Task description: Copy the lines below verbatim, beginning with the line that contains "The height and width of the screenshot is (1571, 2324)." and ending with the line that contains "I will 519,368.", both included.

Records for this exercise:
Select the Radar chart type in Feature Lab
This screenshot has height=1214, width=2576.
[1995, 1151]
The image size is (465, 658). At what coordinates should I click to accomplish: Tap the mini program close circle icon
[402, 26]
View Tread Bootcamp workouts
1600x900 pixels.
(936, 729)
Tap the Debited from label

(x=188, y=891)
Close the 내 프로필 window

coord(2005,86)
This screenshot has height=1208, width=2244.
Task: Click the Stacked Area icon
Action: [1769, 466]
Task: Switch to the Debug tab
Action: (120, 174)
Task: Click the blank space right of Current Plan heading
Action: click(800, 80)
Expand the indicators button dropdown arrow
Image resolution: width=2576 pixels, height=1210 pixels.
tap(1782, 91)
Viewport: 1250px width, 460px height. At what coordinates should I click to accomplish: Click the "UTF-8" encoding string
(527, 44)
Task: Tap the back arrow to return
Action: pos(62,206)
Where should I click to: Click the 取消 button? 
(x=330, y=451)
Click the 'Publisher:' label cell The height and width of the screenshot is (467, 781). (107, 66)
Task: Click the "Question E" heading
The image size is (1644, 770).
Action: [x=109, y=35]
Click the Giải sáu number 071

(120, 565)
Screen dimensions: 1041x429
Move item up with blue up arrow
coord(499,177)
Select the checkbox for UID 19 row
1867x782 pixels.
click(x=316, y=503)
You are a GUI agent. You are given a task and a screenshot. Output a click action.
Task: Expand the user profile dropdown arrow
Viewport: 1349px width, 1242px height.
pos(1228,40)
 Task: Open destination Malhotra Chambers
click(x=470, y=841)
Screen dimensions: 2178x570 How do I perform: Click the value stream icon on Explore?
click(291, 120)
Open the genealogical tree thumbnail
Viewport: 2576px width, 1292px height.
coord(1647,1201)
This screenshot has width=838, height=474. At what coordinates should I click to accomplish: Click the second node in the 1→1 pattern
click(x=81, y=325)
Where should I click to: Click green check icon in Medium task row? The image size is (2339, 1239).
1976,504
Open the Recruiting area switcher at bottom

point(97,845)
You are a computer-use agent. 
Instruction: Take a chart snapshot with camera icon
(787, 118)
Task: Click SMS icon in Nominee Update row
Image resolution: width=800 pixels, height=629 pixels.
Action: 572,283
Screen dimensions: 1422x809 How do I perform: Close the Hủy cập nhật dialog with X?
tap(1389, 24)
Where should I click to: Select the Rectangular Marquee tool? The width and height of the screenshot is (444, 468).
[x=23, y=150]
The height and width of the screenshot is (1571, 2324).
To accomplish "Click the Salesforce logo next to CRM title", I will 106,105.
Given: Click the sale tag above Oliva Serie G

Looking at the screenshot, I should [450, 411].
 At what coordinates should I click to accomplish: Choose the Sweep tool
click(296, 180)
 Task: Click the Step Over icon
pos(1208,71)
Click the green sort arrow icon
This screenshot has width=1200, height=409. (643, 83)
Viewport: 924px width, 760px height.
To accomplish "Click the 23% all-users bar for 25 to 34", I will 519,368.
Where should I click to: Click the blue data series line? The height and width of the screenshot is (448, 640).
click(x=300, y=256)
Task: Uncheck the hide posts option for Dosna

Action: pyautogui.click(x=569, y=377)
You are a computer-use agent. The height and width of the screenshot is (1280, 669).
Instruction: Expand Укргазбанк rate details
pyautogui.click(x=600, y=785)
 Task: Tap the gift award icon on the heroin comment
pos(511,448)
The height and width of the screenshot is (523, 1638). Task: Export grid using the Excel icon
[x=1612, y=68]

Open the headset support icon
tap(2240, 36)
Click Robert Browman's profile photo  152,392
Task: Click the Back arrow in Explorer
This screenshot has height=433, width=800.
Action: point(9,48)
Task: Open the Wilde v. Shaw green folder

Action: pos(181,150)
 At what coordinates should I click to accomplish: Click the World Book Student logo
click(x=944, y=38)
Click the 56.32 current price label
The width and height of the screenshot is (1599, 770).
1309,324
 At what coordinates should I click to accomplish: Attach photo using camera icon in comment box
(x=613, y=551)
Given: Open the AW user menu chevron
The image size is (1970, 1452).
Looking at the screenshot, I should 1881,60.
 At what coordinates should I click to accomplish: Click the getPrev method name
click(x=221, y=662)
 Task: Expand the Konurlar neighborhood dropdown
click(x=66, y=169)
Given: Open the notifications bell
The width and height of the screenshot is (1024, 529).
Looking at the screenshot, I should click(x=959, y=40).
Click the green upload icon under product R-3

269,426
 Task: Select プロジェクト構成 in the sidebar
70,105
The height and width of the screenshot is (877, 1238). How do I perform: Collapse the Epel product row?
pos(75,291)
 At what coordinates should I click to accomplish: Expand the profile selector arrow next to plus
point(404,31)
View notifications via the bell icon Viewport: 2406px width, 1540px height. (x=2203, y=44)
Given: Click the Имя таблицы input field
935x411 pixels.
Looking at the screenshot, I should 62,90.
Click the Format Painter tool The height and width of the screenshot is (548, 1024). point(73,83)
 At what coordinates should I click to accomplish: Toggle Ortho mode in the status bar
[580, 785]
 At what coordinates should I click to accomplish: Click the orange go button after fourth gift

Final result:
The height and width of the screenshot is (1571, 2324).
To accomplish "Click the Salesforce logo next to CRM title", I will 106,105.
Given: Click the sale tag above Oliva Serie G

Looking at the screenshot, I should [450, 411].
 At what coordinates should I click to accomplish: Choose the Sweep tool
click(296, 180)
 Task: Click the Step Over icon
pos(1208,71)
Click the green sort arrow icon
This screenshot has width=1200, height=409. (643, 83)
Viewport: 924px width, 760px height.
To accomplish "Click the 23% all-users bar for 25 to 34", I will 519,368.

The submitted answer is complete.